When it is time to unveil his new invention, Stan remarks that people have not been putting the gift of sound to good use, particularly singling out his board's sycophancy, the strike, and other companies making money off his designs. He shows his new invention: a prism that can grant anything color. He states that he will only sell colorization as a service and gloats that the invention has made him a "god," but is shot shortly afterwards. The prism rolls out of his hands and is picked up by Francine, who escapes with Bullock. Stan pursues them with a zeppelin before attempting to grab the prism out of Bullock's hands with an extendable claw. Roger takes the prism with a claw of his own, but the claw falls apart as he reels it in, with the prism falling into the shanty town Hayley and Steve live in, where they find it. The two run into the city's gigantic "Self-Made Man" statue and place the prism inside its prominent lantern, activating it and colorizing the world.

With his invention now out of his control, Stan loses his company and fortune. Betty comes to the city and brings him back to the farm as he laments that he failed her by losing his money. Betty reveals that she shot Stan for being a "bad boy." As the two arrive at the now-colorized farm, Stan remarks that it is "beautiful" and that although he misses his wealth and wife, "this is nice."

== Production ==
Speculation of American Dad!'s cancellation from TBS had circulated since 2023 following concerns from the write-offs and cancellations that had occurred at Warner Bros. Discovery, especially due to comments from series co-creator Matt Weitzman, stating "It could end at any time. I'm ready for it to end today, if they pull the plug." Previously, attempts were made to cancel the show's 20th and 21st season renewals it received from TBS in December 2021, prior to the merger of WBD predecessors WarnerMedia (owner of TBS) and Discovery, Inc., but these attempts had failed. It was revealed on March 21, 2025, that TBS had cancelled the series and that the final episode to premiere on the show's second network run would air on March 24, 2025, although following its cancellation, reruns would continue to air on TBS, as well as its sister networks TruTV and Adult Swim through 2030. It was announced later that day as reported by Variety that Fox, the show's original network, had retrieved the broadcast rights and gave the show a 4-season renewal all the way to a 25th season and bringing it to the 2028–29 television season.

== Reception ==
=== Viewing figures ===
The episode's premiere gained 242 thousand viewers in its initial broadcast.

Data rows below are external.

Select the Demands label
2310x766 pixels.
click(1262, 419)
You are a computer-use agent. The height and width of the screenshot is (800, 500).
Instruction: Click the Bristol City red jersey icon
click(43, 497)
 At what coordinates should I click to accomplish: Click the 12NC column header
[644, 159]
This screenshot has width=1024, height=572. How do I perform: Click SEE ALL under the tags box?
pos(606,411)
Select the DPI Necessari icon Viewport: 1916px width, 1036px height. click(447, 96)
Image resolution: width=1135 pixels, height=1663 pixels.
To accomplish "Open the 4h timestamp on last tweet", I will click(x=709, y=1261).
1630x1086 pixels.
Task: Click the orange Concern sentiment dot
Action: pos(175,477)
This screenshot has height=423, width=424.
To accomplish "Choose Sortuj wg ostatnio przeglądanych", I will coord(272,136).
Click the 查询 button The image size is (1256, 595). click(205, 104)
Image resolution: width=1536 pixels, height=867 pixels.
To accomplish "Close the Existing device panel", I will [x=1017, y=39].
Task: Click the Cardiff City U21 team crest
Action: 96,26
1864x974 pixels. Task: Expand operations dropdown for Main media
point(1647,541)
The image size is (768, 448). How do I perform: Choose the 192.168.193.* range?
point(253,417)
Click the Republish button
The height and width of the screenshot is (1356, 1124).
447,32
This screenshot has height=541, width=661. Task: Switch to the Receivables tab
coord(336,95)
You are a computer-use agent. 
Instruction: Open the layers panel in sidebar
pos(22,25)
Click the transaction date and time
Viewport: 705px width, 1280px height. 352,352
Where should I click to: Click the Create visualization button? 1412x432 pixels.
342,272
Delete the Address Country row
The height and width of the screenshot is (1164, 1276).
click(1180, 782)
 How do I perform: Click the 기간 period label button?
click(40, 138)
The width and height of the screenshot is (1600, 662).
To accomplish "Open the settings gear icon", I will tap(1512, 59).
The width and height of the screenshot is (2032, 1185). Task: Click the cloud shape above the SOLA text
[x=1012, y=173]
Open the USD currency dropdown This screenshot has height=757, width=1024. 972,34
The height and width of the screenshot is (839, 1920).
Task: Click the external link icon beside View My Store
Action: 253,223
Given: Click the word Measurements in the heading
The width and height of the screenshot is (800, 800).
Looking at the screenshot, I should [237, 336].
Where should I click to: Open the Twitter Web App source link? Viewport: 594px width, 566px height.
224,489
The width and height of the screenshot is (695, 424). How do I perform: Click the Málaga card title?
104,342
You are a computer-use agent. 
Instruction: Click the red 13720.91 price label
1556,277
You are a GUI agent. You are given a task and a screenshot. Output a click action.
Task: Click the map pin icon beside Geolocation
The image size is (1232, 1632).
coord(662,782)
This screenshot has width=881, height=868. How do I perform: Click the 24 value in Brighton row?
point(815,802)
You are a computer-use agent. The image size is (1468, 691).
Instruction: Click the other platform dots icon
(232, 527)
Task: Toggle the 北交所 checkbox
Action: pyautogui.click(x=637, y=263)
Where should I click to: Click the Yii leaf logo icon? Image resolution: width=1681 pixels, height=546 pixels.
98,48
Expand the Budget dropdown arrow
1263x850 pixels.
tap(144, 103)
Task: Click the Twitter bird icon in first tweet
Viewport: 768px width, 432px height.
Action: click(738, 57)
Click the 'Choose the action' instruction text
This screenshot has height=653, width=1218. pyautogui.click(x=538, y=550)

=== Critical reception ===
John Schwarz of Bubbleblabber.com rated the episode a 9 out of 10, praising the episode's humor and style, stating "The show opens and I'm thinking 'there's no friggin' way they are doing THIS for 22-minutes' and I was right but I was still very surprised with just how long writers Brett Cawley & Robert Maitia kept up with the throwback Fleisher Cartoons-look of the episode coupled with a silent film mystique that kept the episode voiceless for nearly two-and-a-half acts. Had the show went the entirety and just kept with the silent episode I think this could've been a perfect score because the BALLS these producers would have shown on the very last TBS episode to go voiceless would have been legendary. Instead, we get an almost Pleasantville meets steam punk effort that was actually supposed to be the penultimate season finale with 'Guardian' debuting this week. Moreover, the episode was clearly written/produced during the time of the Hollywood strikes because you can see a number of sight gags during the crowd protests which helped make this episode extra unique and weird which is exactly the way I like my American Dad on TBS".

The Avocado reflected on the episode as a bittersweet ending to the series' 11-year-long run on TBS.